The Mortgage Bankers Association’s latest Weekly Application Survey shows that, for the week ending October 23, 2020, mortgage application activity increased by 1.7% from the prior week on a seasonally adjusted basis, as indicated by its Market Composite Index. Its two constituent indexes, the Purchasing Index and the Refinance Index, increased by 1.7% and 0.2%, respectively. The MBA’s tracked 30-year fixed-rate mortgage rate, returned to the survey low of 3.00%, first reached just two weeks before.
Purchasing and Refinancing continued showing year-over-year gains, of 24% and 80%, respectively. This was the largest year-over-year gain in Refinancing in the last five weeks.
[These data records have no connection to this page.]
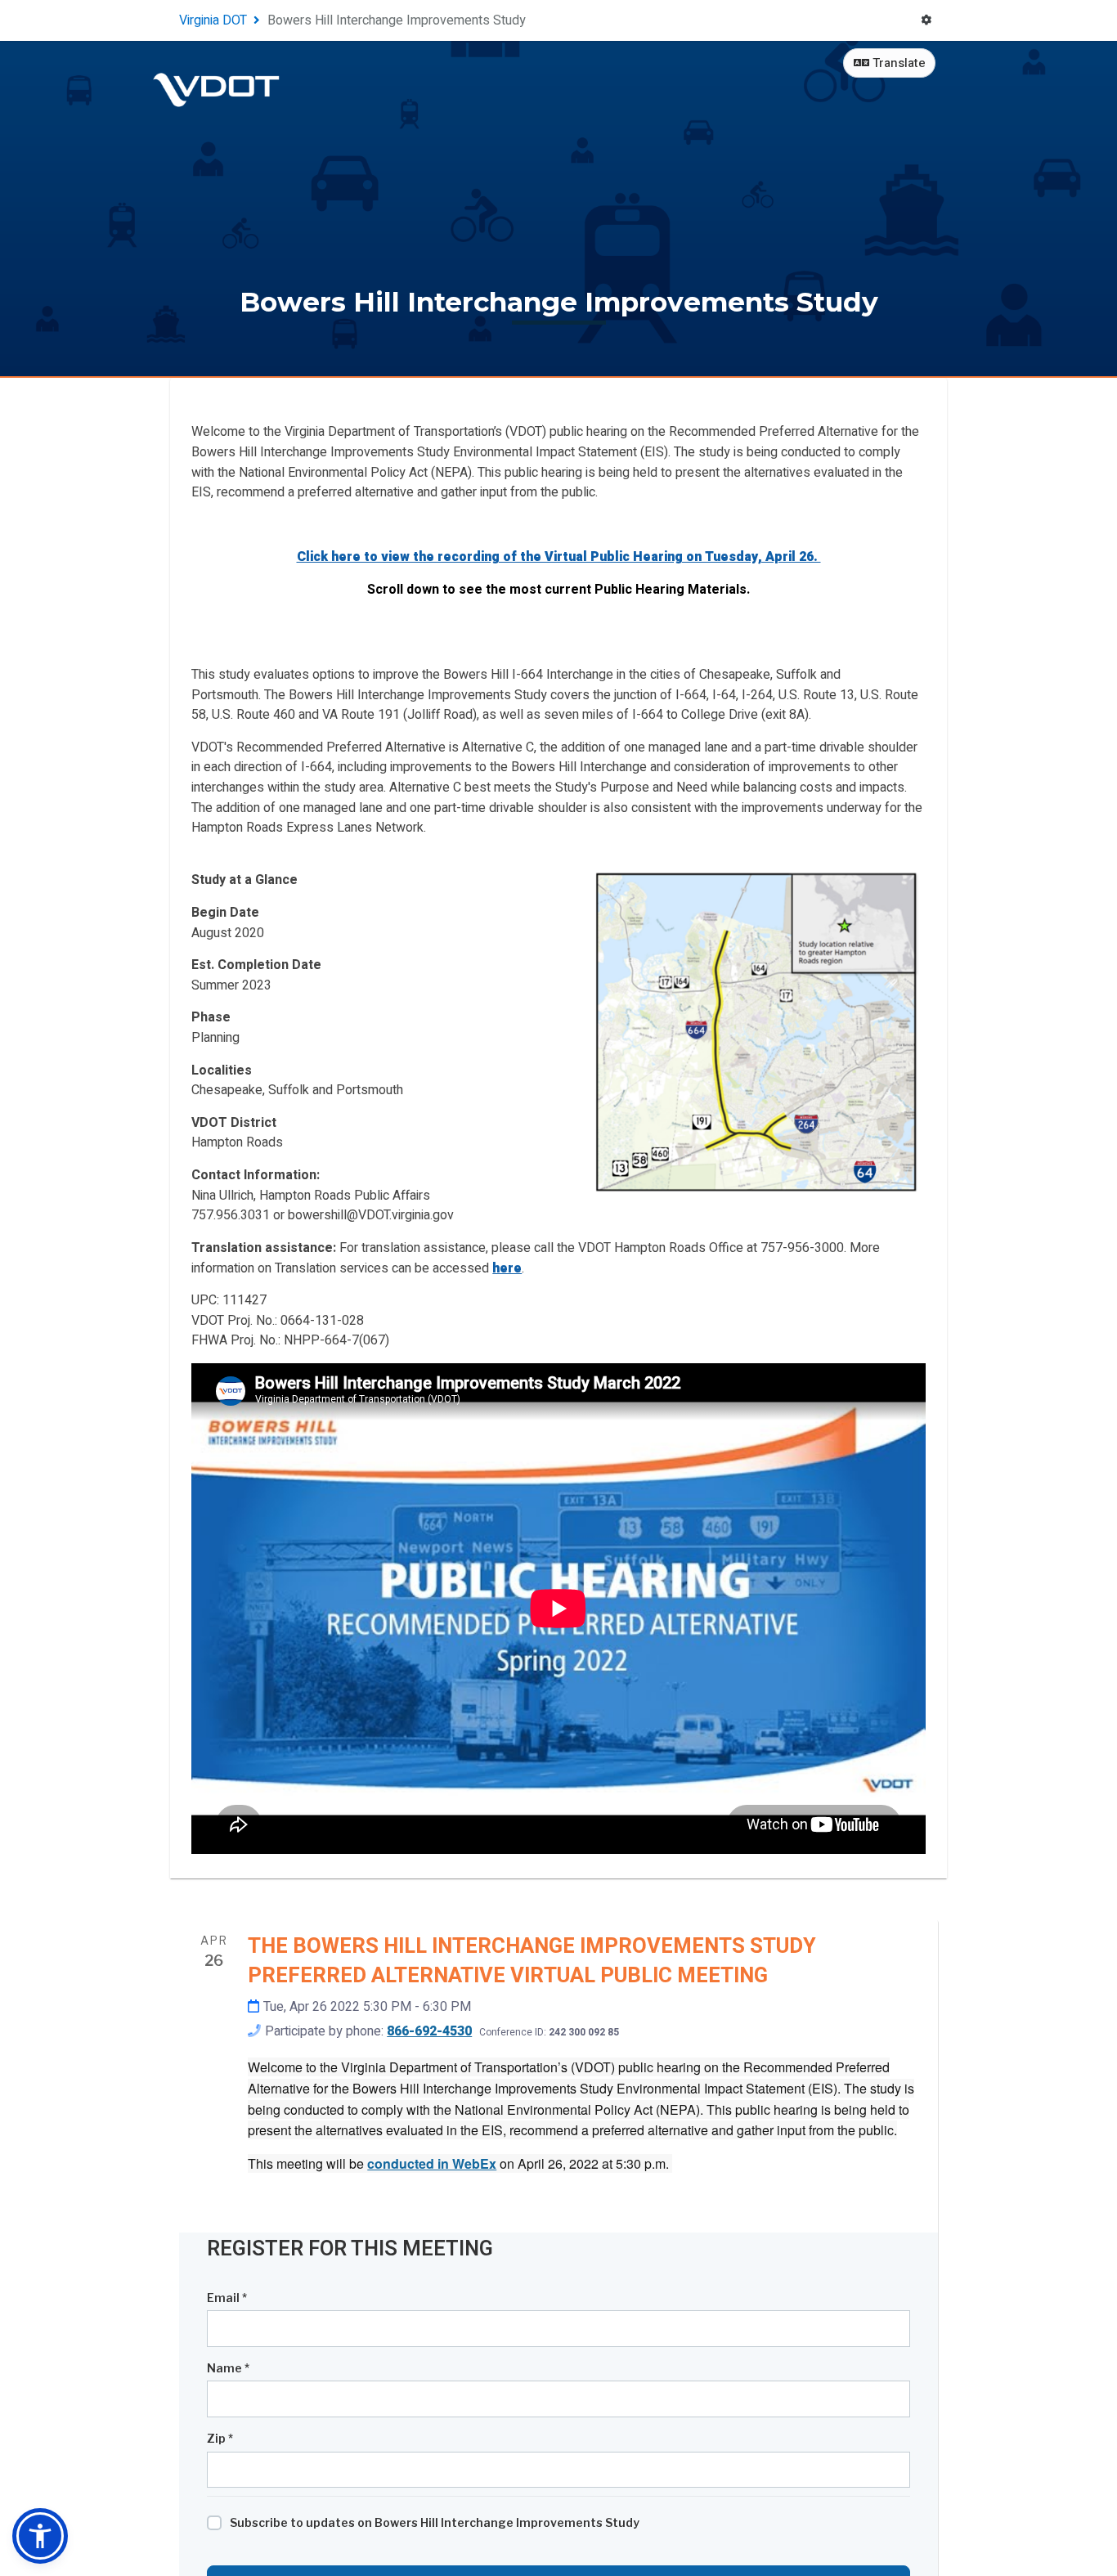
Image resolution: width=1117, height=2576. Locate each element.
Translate (897, 63)
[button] (40, 2536)
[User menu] (926, 21)
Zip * (220, 2438)
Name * (228, 2368)
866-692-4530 (429, 2031)
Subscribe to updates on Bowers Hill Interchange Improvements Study (434, 2522)
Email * (227, 2297)
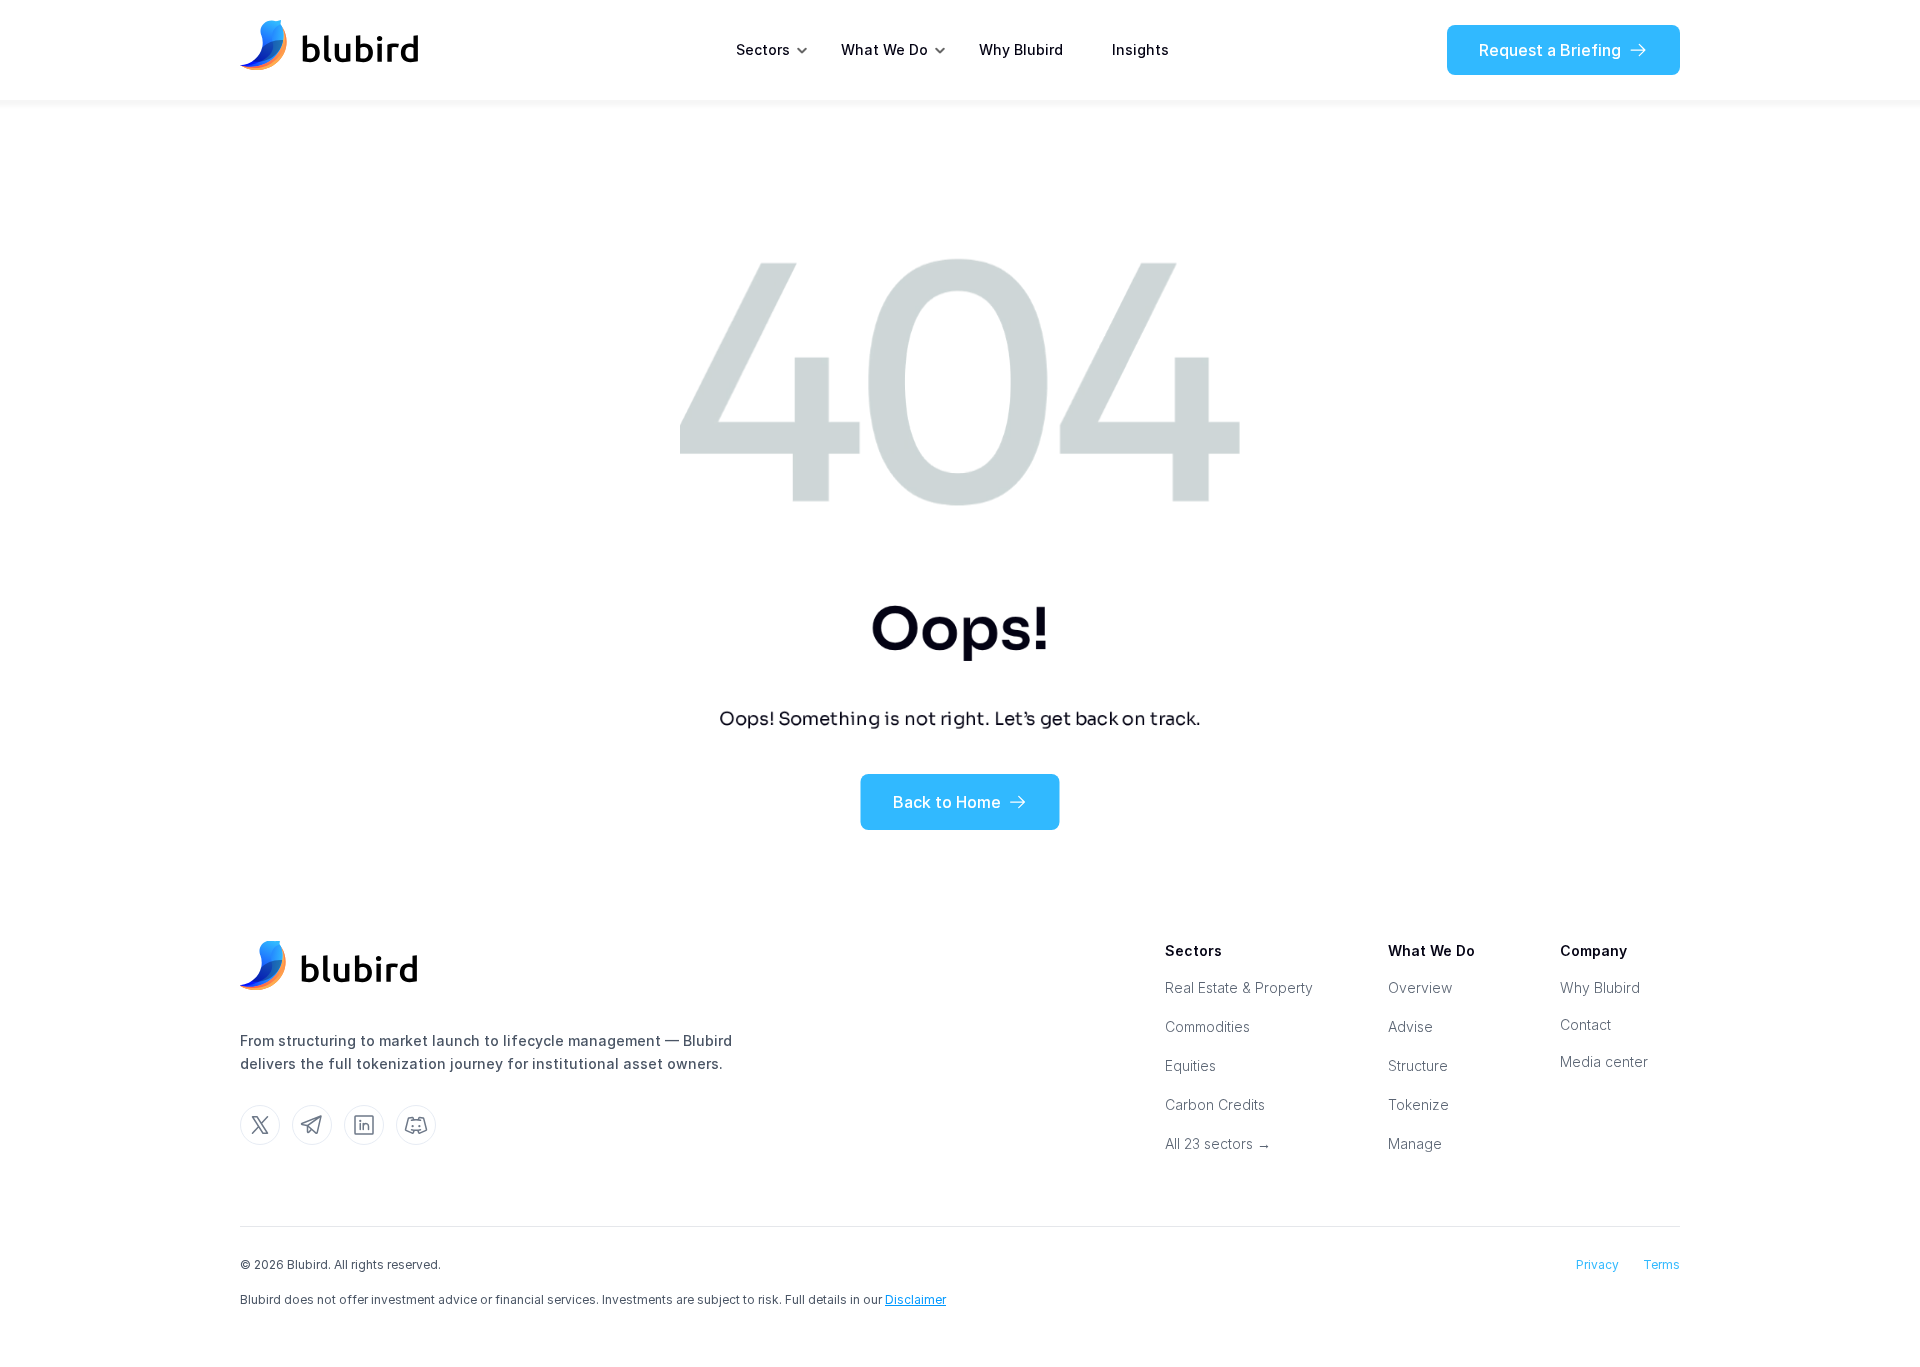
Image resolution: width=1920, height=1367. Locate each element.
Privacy (1597, 1264)
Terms (1661, 1264)
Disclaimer (915, 1299)
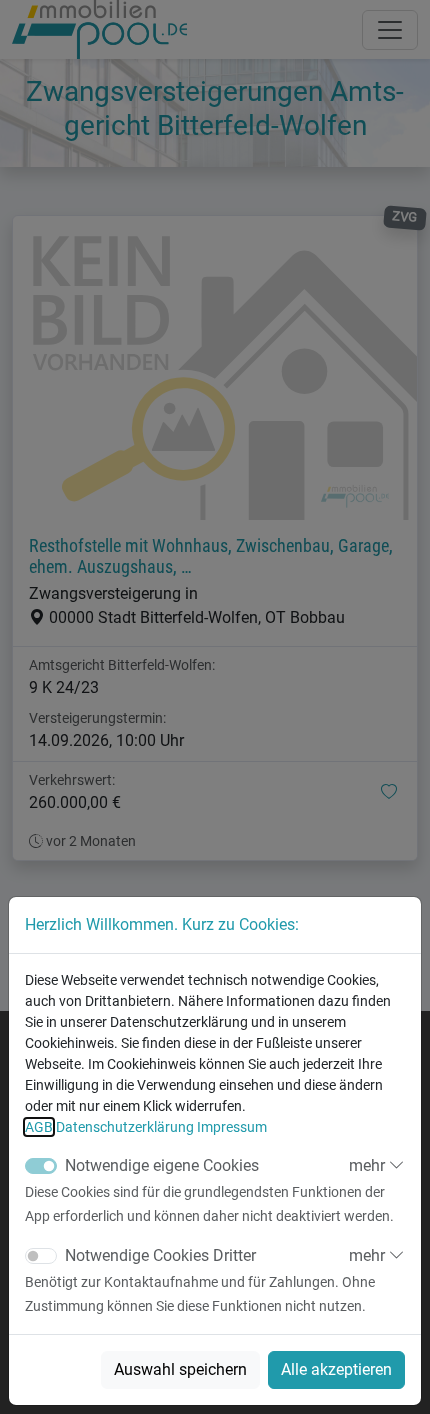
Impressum (232, 1127)
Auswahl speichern (180, 1369)
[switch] (41, 1256)
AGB (39, 1127)
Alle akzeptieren (336, 1369)
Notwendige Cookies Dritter (160, 1255)
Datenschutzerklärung (125, 1127)
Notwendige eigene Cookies (162, 1165)
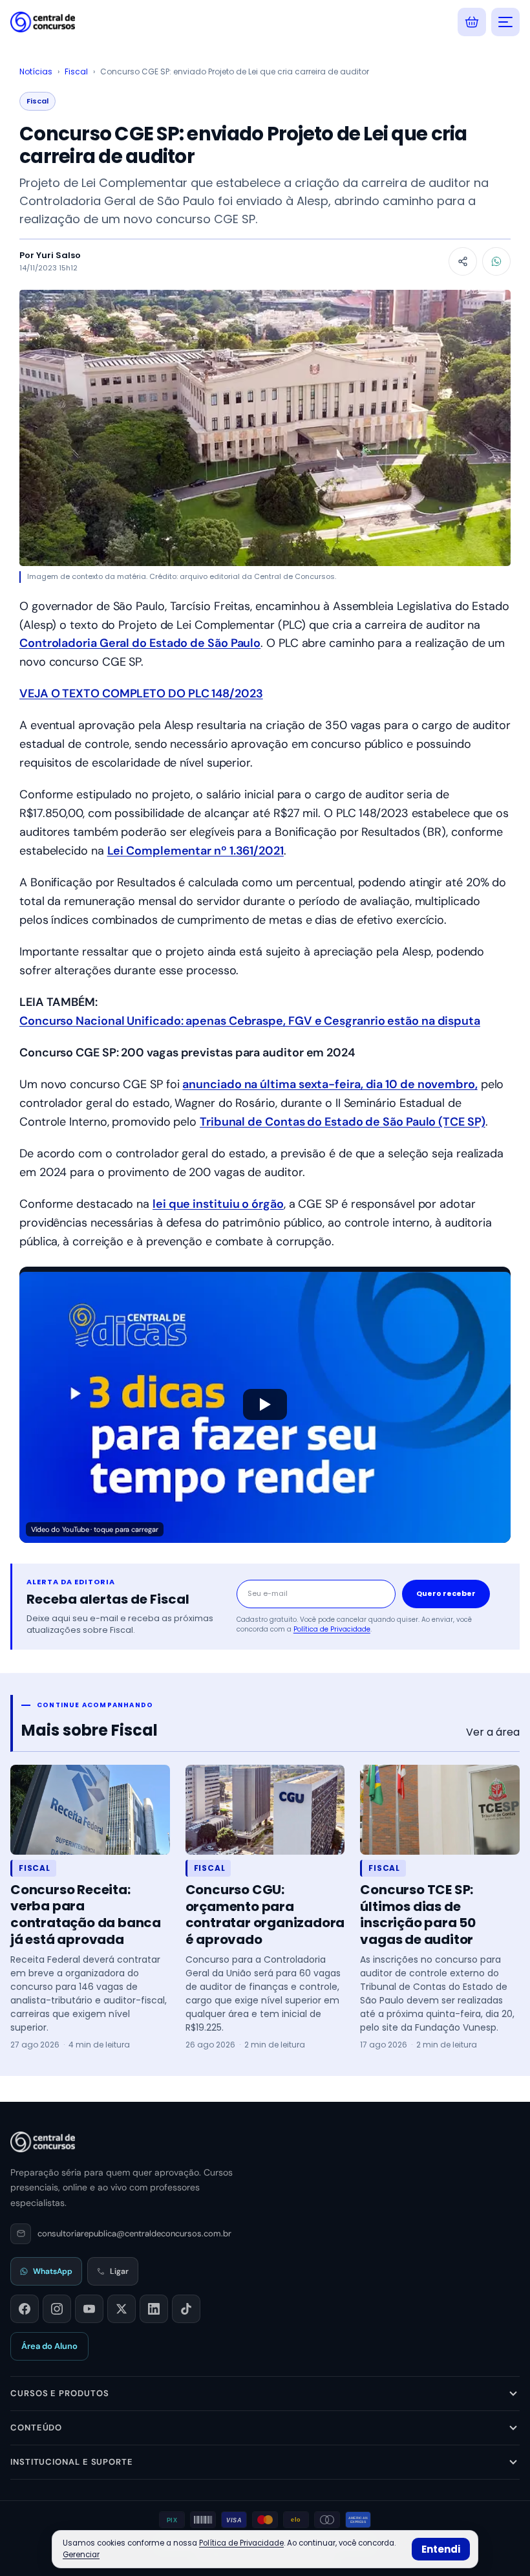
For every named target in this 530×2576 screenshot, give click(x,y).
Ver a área (493, 1732)
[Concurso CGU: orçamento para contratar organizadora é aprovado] (265, 1810)
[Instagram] (57, 2309)
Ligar (119, 2271)
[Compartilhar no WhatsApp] (496, 261)
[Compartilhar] (463, 261)
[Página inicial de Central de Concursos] (42, 2142)
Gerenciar (81, 2554)
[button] (265, 1405)
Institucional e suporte (71, 2461)
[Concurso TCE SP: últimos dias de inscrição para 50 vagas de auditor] (440, 1810)
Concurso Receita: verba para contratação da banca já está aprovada (85, 1914)
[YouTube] (89, 2309)
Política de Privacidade (331, 1629)
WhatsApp (52, 2271)
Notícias (35, 71)
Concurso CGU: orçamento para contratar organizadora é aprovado (265, 1914)
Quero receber (446, 1593)
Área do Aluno (49, 2346)
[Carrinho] (472, 22)
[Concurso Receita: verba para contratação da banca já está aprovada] (90, 1810)
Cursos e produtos (59, 2393)
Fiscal (76, 71)
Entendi (440, 2549)
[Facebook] (24, 2309)
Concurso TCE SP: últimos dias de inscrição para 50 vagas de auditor (418, 1914)
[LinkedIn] (154, 2309)
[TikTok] (186, 2309)
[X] (121, 2309)
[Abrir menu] (505, 22)
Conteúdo (36, 2427)
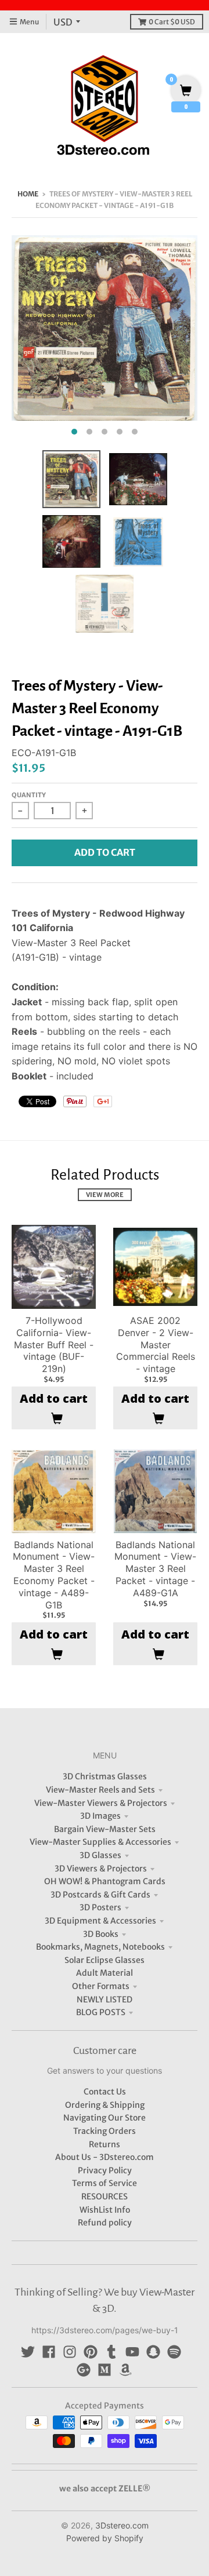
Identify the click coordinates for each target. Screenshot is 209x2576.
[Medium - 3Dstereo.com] (104, 2370)
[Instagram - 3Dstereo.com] (70, 2352)
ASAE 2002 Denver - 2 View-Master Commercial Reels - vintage (155, 1344)
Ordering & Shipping (105, 2105)
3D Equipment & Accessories (100, 1920)
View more (105, 1195)
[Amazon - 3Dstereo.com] (125, 2370)
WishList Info (105, 2210)
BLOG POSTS (100, 2012)
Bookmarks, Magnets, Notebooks (100, 1947)
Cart (172, 21)
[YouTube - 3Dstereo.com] (132, 2352)
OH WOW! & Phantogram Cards (104, 1881)
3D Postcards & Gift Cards (100, 1894)
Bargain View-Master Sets (105, 1829)
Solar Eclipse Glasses (104, 1960)
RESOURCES (104, 2196)
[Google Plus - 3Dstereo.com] (84, 2370)
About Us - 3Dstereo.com (104, 2157)
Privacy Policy (105, 2170)
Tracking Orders (104, 2131)
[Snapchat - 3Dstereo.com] (153, 2352)
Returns (104, 2144)
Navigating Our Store (104, 2117)
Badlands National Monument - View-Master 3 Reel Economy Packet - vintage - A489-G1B (54, 1575)
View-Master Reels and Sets (100, 1790)
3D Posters (100, 1907)
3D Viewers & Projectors (101, 1868)
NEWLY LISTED (104, 1999)
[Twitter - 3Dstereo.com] (28, 2352)
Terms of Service (104, 2183)
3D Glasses (100, 1855)
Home (27, 193)
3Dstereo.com (122, 2525)
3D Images (100, 1816)
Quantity (29, 795)
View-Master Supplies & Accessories (100, 1842)
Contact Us (105, 2091)
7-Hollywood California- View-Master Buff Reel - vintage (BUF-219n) (53, 1344)
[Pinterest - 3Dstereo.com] (91, 2352)
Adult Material (104, 1973)
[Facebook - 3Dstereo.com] (49, 2352)
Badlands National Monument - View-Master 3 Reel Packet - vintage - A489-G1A (155, 1569)
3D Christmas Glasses (105, 1776)
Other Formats (100, 1986)
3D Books (100, 1934)
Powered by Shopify (104, 2538)
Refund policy (105, 2222)
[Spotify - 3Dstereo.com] (174, 2352)
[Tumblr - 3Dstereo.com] (111, 2352)
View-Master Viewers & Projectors (100, 1803)
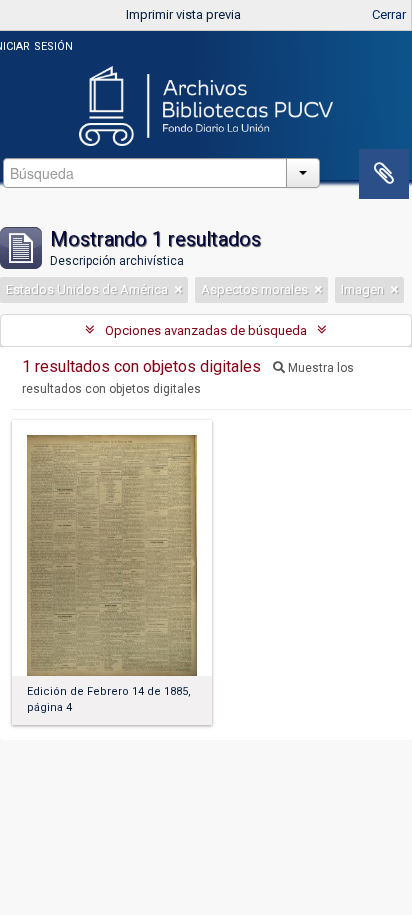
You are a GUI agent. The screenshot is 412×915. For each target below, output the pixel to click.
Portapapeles (384, 174)
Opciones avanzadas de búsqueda (206, 330)
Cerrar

Purchasing gains this week marked the 23d straight week of year-over-year gains. The refinance share of mortgage activity increased to 66.7% of total applications from 66.1% the previous week. The adjustable-rate mortgage (ARM) share of activity increased to 2.1 percent of total applications.
The MBA survey additionally indicates that the average loan size reached another record high at $372,600, evidence of outsized growth rates in higher loan size categories. Thus, the upper end of the market is booming. Housing inventory shortages have also been responsible for the appreciation of home prices across the nation. The ongoing COVID-19 pandemic has made the beneficiaries of the low interest rate environment skew towards higher-income-earning borrowers, thus explaining why the share of refinancing activity is twice as that of purchasing.